I also enjoy advising graduate students. My graduate students got rewarded with several awards (including best paper, best dissertation, best research assistant and best teaching assistant awards), and I received an SAIC Advisement Award for my efforts. Four of my Ph.D. students are professors at US or Canadian universities, one of them was selected by IEEE Intelligent Systems as one of the "AI's 10 to Watch" ("10 young stars in the field of AI," chosen every two years from researchers around the world), one of them received a AAAI Classic Paper ("Test of Time") award for his first paper on his dissertation topic, one of them received the ICAPS Best Dissertation Award and was runner-up for the Victor Lesser Distinguished Dissertation Award, one of them received an ICAPS Best Dissertation Award, the Victor Lesser Distinguished Dissertation Award, and the William F. Ballhaus, Jr.
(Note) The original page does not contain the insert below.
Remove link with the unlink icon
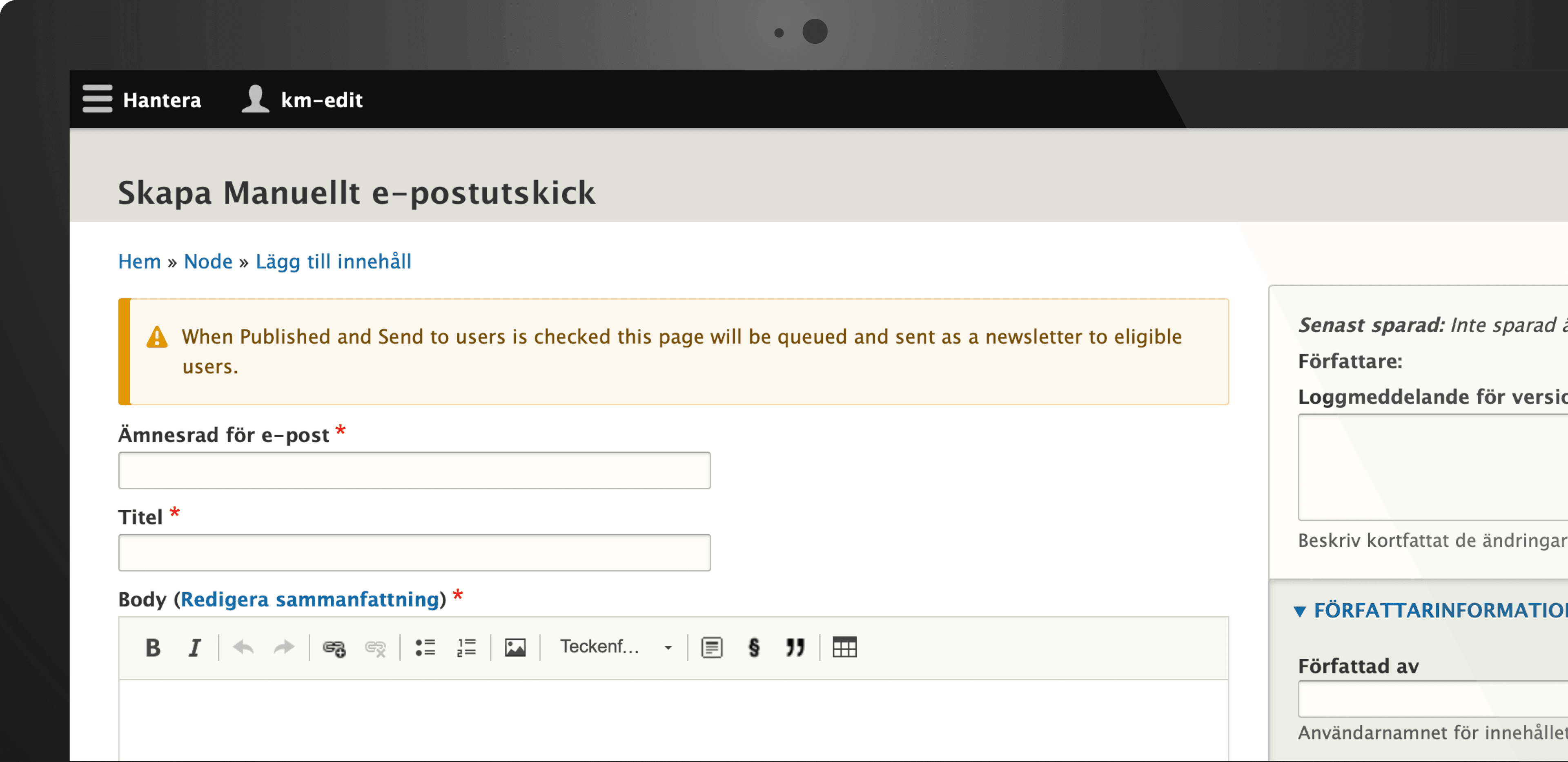Image resolution: width=1568 pixels, height=762 pixels. pyautogui.click(x=376, y=648)
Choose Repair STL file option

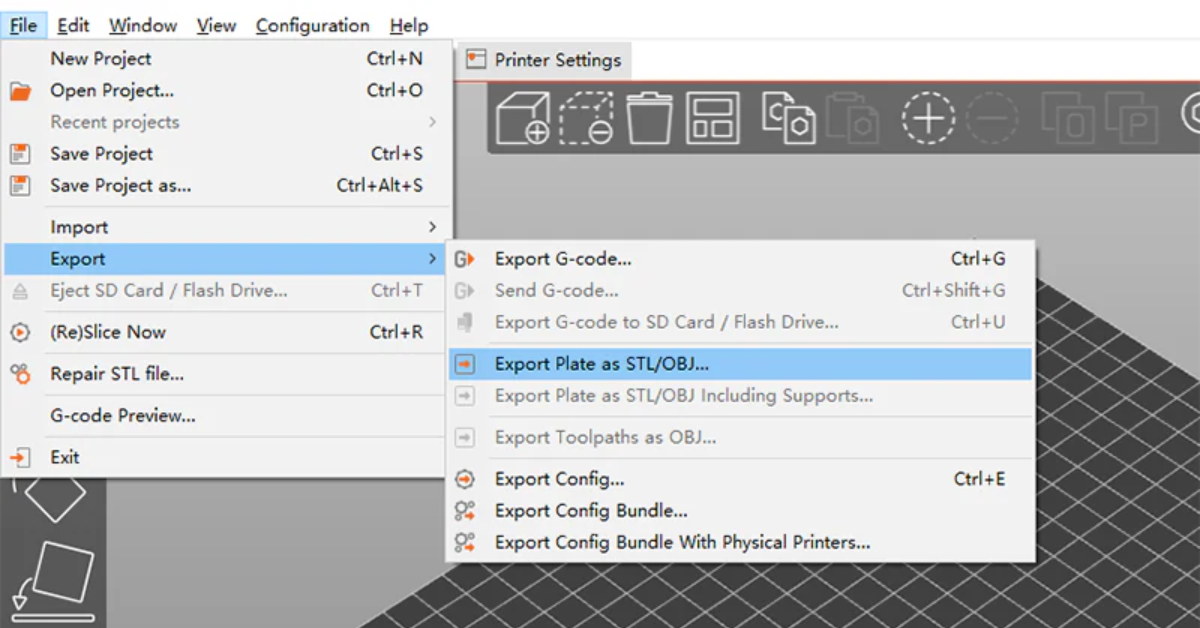(x=117, y=374)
Prize for Excellence in Graduate Engineering Research (which is the USC Viterbi School of Engineering best dissertation award) and became an Assistant Professor at Carnegie Mellon Univeristy, and my long-term collaborator Maxim Likhachev (with more than 15 joint publications since I started working with him when he was a graduate student) is now an Associate Professor at Carnegie Mellon University.

I am also passionate about helping students and young researchers to get a good start in their careers outside of USC. I thus frequently serve as external member on non-USC dissertation committees (17 times), participate in student mentoring activities such as doctoral consortia and lunches with a fellow (45 times), present tutorials on my research at summer schools and conferences (27 times) and was co-chair of the student abstract and poster program of AAAI (3 times) and the doctoral consortium at ICAPS in 2015, that both allow graduate students to get feedback on their research from experienced researchers in the field. I recently wrote up what I wish I had known early in graduate school, as advice for starting Ph.D. students in AI. During my two years as program director at the National Science Foundation (NSF), I helped to manage the Research Experiences for Undergraduates (REU) Sites program and helped to initiate the NSF European Extended Lab Visit Program for Graduate Students in AI and Robotics. During my three years as chair of the ACM Special Interest Group on AI (SIGAI), I helped to initiate the AAAI/ACM Dissertation Award and the ACM SIGAI Student Essay Contest on the Responsible Use of AI Technologies (and oversaw the second edition as well), where students could win not only cash prizes but also skype conversations with famous AI researchers (including the Director of Research at Google and the Chief Scientific Officer of Microsoft). In general, I have recently become interested in AI Ethics, including how to get students to think about ethical issues when building AI systems. I added an AI ethics lecture to CS360, moderated an EAAI Panel on AI Ethics Education, and co-authored an article in AI Magazine on "Ethical Considerations in AI Courses."

I have worked with a diverse set of undergraduate students and often include REU supplements in my grant applications but also believe that outreach needs to go beyond the university. I therefore represented the Association for the Advancement of AI (AAAI) three times as a judge at the International Science and Engineering Fair (ISEF), which brings together more than one thousand high-school students from around the world. I also volunteered for two terms as ACM Distinguished Speaker and, in this context, gave also talks to non-university ACM chapters and the public. I have found that AI and robotics are ideal topics for outreach to all communities since they tackle cool but important problems and stimulate the imagination of people. They can thus be used to arouse interest in computer science among young people and their parents, no matter which demographic groups they are from, and thus increase the diversity among future students of computer science.

Finally, I co-chaired the Symposium on Educational Advances in AI (EAAI) twice, helping to initiate the Future AI Educator Fellowship Program. I also co-organized the first and second edition of the International Workshop on Education in AI K-12 (EDUAI).